Hosted by UCL’s Hydrogen Innovation Network, the showcase demonstrated UCL’s capabilities as a leading hub for hydrogen activity and innovation in the UK and brought together some of the leading voices on hydrogen research within industry, academia and government.
With a focus on new technologies, production methods, measurements, storage, logistics, and applications, the event emphasised collaboration as the most effective way to realise the true potential of hydrogen along the route to net zero and a sustainable energy future.
Minister for Energy Efficiency and Green Finance Lord Callanan said: “Low carbon hydrogen will be critical to supporting the UK’s energy security and achieving our net zero goals by 2050. With the potential to support over 12,000 jobs and up to £11 billion in private investment by 2030, we are leaving no stone unturned as we boost the UK’s hydrogen economy – including through exciting new research and innovation.”
UCL’s Hydrogen Innovation Network was set up in 2022 to address challenges around green hydrogen production and its use for both transport and stationary applications. Now in its second phase, the network has ten external partners within academia, industry and government that support research into using hydrogen to transition away from the combustion of fossil fuels in the UK.
The UCL Hydrogen Innovation Network is led by Dr Alex Rettie (UCL Chemical Engineering), who said: “Hydrogen is going to be a hugely important part of the transition to net zero and we noticed that it was very difficult to keep track of all of the rapid developments, so we started the UCL Hydrogen Innovation Network two years ago to bring industry, government and academia together to try and get a handle on this fast-moving field and identify the key challenges we should be working on.
“Getting people together from different fields speaking to each other leads to a lot of outputs in the form of grant funding and industry and academia collaboration. The future of hydrogen is big and, in combination with batteries and other forms of energy storage technology, crucial to achieving net zero.”
During his speech, the Shadow Minister for Energy Security Dr Alan Whitehead outlined how a Labour government would approach hydrogen and stressed the importance of UCL and other higher education institutions in facilitating its application into the UK’s fuel network.

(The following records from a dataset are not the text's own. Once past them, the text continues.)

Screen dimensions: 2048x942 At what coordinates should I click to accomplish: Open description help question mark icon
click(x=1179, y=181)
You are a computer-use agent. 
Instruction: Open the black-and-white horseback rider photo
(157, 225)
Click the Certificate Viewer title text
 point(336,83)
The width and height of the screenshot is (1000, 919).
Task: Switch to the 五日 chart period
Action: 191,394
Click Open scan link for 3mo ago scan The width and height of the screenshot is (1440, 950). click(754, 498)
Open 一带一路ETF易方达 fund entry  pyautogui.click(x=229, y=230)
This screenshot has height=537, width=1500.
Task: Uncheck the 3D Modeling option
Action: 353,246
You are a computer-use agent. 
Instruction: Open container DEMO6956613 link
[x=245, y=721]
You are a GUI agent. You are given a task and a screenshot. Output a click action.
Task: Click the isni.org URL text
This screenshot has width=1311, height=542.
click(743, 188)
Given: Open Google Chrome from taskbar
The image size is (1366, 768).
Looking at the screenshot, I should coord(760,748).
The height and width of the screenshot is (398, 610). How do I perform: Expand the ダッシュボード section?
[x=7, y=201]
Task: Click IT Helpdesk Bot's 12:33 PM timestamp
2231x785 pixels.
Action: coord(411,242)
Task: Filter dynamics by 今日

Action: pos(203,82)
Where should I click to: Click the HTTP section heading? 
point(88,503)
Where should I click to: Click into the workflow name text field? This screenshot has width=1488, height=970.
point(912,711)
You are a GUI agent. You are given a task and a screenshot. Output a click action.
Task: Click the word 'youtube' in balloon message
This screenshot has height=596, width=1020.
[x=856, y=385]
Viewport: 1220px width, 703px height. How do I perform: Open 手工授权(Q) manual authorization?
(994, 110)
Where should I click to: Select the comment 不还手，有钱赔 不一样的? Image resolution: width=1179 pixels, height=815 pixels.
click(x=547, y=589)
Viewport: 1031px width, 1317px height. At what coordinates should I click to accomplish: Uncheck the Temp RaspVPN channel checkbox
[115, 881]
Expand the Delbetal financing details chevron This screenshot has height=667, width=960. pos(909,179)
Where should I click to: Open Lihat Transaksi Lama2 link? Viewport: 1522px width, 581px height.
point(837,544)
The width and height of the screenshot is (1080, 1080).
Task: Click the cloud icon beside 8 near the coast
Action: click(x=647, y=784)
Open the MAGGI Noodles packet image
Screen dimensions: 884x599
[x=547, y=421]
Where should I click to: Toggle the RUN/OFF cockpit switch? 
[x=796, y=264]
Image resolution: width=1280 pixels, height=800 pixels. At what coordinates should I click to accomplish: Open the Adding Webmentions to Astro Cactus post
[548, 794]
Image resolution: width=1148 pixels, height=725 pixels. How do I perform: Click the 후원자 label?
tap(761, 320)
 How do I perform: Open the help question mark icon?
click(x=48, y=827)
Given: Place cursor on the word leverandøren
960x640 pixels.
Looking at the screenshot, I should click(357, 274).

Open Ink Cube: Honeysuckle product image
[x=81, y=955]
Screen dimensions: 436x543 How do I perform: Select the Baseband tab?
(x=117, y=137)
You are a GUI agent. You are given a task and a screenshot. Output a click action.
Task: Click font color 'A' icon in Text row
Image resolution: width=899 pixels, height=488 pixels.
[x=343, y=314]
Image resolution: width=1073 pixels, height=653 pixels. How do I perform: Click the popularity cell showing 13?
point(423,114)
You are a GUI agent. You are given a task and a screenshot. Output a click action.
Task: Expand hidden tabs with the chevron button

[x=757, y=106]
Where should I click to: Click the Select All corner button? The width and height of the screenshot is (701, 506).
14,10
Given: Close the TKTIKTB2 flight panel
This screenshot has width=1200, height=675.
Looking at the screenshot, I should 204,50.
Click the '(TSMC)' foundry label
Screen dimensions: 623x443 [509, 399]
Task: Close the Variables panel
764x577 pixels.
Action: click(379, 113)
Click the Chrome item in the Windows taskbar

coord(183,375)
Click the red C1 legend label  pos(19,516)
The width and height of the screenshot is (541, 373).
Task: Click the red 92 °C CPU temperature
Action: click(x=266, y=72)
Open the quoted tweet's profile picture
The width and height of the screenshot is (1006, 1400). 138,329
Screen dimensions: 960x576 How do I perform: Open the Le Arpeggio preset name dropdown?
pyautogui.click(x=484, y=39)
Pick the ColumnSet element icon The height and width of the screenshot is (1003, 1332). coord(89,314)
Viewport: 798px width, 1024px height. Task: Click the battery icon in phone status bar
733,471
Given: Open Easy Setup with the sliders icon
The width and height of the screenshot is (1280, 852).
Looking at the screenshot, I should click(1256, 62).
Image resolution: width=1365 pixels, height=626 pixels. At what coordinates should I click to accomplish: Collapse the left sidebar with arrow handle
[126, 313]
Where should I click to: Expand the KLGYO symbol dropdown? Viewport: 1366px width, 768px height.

said: “Hydrogen has a substantial role to play in our transition to net zero, and Labour is committed to developing the hydrogen economy and seizing the opportunities it will bring for good jobs and thriving industry.
“Realising these opportunities will take the combined efforts of the government – including through Labour’s national energy champion Great British Energy and a new National Wealth Fund – the private sector, and the UK’s world-leading research community.
“Of course, there are many important questions still to answer, so I look forward to UCL and other universities making a central contribution to our understanding of how and where hydrogen can best contribute, in what sectors it can have the greatest impact, and how we ought to roll it out across the country.”